Tangan lelaki itu bergerak, meraih sebuah bel didekat pintu, menekannya.
Tak butuh waktu lama, pintu tersebut akhirnya terbuka menampakkan seorang wanita paruh baya dengan wajah cemasnya.
"Mas Adit.." wanita itu berkata pelan, melihat penampilan Aditya; suaminya, yang tampak urak-urakkan.
Aditya menatap manik wanita didepannya itu sekilas, mata itu terlihat layu, seakan telah berhari-hari tak tidur. Mengabaikan wanita itu, Aditya kembali berjalan lurus.
"Mas apa.. Apa yang terjadi sama kamu Mas?!" tanya Intan; istri Aditya. Yang kini berdiri dihadapan Aditya, memotong jalan lelaki itu.

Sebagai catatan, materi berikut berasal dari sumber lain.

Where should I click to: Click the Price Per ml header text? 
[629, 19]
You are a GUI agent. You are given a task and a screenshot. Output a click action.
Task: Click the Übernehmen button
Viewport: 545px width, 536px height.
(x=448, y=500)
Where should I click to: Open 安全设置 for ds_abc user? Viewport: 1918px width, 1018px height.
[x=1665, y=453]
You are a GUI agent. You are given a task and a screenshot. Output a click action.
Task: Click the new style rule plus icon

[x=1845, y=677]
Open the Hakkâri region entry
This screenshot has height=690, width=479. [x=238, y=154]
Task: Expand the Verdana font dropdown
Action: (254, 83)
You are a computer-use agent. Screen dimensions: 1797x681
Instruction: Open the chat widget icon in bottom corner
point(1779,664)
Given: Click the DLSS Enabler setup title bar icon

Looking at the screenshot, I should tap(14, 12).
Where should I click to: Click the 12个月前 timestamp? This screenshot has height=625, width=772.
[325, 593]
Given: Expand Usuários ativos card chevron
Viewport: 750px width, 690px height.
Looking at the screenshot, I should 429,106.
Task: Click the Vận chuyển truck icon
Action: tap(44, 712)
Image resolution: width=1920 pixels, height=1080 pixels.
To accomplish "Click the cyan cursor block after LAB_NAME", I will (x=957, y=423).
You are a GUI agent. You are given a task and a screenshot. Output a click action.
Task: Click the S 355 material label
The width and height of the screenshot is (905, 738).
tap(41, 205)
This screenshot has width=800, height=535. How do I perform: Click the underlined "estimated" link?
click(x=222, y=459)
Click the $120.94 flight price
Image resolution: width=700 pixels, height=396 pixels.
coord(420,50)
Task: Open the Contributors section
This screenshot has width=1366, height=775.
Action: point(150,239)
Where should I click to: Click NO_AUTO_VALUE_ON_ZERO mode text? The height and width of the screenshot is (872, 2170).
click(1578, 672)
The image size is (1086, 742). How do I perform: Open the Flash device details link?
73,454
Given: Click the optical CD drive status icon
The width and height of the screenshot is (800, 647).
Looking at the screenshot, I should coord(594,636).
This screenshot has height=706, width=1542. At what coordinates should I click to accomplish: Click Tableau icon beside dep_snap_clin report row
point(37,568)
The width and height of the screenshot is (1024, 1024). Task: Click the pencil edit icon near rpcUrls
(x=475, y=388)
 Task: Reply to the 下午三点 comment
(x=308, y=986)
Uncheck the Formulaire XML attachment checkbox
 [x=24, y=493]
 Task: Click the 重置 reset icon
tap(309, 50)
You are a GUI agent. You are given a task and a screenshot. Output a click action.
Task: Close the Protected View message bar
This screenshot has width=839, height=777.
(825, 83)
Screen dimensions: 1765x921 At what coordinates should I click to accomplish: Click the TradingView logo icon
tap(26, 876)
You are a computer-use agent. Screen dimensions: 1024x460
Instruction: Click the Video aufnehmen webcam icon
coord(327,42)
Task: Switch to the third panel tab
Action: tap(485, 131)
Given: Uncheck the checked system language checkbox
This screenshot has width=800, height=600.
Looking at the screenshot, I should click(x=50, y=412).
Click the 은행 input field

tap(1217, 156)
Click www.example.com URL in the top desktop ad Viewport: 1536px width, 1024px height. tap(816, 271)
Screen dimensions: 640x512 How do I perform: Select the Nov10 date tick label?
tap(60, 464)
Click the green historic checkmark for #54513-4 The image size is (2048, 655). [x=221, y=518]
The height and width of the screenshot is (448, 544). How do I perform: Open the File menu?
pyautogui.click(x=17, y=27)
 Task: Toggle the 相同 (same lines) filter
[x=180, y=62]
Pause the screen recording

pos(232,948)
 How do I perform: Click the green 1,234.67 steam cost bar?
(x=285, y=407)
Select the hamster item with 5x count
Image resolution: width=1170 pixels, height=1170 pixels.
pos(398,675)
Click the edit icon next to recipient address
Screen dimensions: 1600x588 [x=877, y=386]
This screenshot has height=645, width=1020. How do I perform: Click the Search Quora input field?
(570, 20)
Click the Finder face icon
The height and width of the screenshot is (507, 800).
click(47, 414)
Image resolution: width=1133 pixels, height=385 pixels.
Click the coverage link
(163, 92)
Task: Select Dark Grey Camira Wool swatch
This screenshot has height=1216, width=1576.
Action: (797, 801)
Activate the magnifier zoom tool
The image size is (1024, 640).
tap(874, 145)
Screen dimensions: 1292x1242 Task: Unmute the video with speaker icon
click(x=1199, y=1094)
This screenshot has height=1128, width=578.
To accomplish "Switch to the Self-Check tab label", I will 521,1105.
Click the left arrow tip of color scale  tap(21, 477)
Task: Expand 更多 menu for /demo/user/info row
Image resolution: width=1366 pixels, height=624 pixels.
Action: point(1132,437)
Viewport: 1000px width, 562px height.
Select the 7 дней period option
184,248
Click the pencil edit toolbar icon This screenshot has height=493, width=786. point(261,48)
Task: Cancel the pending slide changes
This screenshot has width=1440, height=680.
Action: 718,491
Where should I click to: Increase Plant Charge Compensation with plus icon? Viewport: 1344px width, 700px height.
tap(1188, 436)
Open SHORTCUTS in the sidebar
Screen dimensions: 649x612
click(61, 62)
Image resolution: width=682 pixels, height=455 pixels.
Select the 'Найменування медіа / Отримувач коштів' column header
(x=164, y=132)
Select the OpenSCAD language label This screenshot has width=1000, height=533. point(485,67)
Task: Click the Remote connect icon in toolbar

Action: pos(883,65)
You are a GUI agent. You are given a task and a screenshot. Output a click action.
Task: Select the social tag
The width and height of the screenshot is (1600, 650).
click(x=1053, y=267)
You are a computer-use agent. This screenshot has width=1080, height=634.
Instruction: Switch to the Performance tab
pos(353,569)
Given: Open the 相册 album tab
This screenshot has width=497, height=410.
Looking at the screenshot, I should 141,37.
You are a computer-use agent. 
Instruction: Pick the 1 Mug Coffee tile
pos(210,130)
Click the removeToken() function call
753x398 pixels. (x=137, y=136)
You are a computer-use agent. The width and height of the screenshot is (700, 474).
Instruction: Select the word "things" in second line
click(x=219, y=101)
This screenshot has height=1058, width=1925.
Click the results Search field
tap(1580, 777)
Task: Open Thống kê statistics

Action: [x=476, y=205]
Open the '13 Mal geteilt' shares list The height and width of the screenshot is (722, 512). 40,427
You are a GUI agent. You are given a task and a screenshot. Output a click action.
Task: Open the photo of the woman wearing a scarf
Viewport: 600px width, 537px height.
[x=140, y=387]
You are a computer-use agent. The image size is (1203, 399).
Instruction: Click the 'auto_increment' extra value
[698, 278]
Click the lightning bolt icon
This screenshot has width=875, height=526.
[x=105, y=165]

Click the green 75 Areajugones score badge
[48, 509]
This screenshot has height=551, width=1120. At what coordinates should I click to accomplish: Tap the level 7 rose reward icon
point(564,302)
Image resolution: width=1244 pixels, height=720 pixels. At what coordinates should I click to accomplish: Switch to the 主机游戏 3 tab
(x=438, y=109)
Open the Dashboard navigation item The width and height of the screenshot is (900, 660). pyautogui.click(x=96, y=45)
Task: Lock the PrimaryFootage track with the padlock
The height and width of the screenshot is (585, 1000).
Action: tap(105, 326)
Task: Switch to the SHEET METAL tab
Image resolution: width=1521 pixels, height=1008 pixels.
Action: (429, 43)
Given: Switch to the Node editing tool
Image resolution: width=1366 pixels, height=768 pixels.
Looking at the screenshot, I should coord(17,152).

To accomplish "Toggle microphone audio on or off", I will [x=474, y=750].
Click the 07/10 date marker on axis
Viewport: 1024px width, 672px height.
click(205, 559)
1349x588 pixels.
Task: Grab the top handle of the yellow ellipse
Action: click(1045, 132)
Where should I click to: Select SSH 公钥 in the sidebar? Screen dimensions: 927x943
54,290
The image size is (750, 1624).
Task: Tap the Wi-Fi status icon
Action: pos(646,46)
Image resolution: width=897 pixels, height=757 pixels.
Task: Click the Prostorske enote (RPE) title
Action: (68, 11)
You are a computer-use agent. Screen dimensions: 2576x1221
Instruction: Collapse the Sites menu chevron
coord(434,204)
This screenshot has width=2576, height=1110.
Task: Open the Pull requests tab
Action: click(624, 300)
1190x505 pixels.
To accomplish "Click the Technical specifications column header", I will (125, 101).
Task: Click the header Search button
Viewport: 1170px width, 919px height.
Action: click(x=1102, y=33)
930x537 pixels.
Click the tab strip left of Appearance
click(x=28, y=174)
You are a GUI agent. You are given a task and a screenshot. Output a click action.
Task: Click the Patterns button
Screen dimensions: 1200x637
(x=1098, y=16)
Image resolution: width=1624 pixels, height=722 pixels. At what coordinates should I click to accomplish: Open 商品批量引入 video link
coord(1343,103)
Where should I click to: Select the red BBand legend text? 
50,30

"Kamu kemana Mas? Tiga hari kamu ngga pulang. Aku khawatir mas, Niko nanyain kamu dari kemarin. Kamu bahkan engga angkat telpon dari aku." ucap Intan terdengar kalut, melihat suaminya yang baru terlihat setelah tiga hari lamanya.
Memang benar, Aditya tak pulang selama tiga hari. Setelah pertemuannya dengan Angga hari itu, Aditya seakan hancur, lelaki itu seakan tak menemukan jalan untuk dirinya pulang. Memutuskan menghilang untuk sementara, menenangkan diri. Aditya telah berusaha, berusaha menerima fakta, Fakta bahwa Maya; wanita yang ia sangat cintai telah tiada, mendahuluinya.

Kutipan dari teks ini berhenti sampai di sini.